▸ Work to be completed: Repeat, exactly and alone, every line from the line that contains "The height and" to the end of the entries.

-- -- --

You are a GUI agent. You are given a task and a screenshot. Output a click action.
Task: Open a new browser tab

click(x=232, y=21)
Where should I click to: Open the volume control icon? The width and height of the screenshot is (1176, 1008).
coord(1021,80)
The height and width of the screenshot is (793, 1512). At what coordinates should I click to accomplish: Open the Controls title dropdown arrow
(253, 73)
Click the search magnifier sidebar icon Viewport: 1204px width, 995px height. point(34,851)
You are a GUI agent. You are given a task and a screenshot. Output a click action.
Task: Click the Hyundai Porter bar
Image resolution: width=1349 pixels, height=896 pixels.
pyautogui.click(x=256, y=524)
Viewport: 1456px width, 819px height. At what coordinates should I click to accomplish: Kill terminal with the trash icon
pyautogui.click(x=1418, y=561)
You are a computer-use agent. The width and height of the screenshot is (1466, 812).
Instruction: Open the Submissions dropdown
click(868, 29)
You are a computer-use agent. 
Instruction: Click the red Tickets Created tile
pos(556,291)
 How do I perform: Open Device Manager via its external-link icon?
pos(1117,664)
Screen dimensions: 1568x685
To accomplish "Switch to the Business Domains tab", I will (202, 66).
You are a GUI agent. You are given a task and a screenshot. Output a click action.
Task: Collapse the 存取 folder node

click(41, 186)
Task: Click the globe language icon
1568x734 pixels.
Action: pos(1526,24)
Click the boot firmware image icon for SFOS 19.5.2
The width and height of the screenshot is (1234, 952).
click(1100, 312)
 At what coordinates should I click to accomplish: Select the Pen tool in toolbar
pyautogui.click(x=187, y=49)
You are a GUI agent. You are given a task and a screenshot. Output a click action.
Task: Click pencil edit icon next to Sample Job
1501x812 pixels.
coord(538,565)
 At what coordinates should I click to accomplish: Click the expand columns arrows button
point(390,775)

-- -- --

▸ Response:
The height and width of the screenshot is (793, 1512). At what coordinates should I click to accomplish: Open the Controls title dropdown arrow
(253, 73)
Click the search magnifier sidebar icon Viewport: 1204px width, 995px height. point(34,851)
You are a GUI agent. You are given a task and a screenshot. Output a click action.
Task: Click the Hyundai Porter bar
Image resolution: width=1349 pixels, height=896 pixels.
pyautogui.click(x=256, y=524)
Viewport: 1456px width, 819px height. At what coordinates should I click to accomplish: Kill terminal with the trash icon
pyautogui.click(x=1418, y=561)
You are a computer-use agent. The width and height of the screenshot is (1466, 812).
Instruction: Open the Submissions dropdown
click(868, 29)
You are a computer-use agent. 
Instruction: Click the red Tickets Created tile
pos(556,291)
 How do I perform: Open Device Manager via its external-link icon?
pos(1117,664)
Screen dimensions: 1568x685
To accomplish "Switch to the Business Domains tab", I will (202, 66).
You are a GUI agent. You are given a task and a screenshot. Output a click action.
Task: Collapse the 存取 folder node

click(41, 186)
Task: Click the globe language icon
1568x734 pixels.
Action: pos(1526,24)
Click the boot firmware image icon for SFOS 19.5.2
The width and height of the screenshot is (1234, 952).
click(1100, 312)
 At what coordinates should I click to accomplish: Select the Pen tool in toolbar
pyautogui.click(x=187, y=49)
You are a GUI agent. You are given a task and a screenshot. Output a click action.
Task: Click pencil edit icon next to Sample Job
1501x812 pixels.
coord(538,565)
 At what coordinates should I click to accomplish: Click the expand columns arrows button
point(390,775)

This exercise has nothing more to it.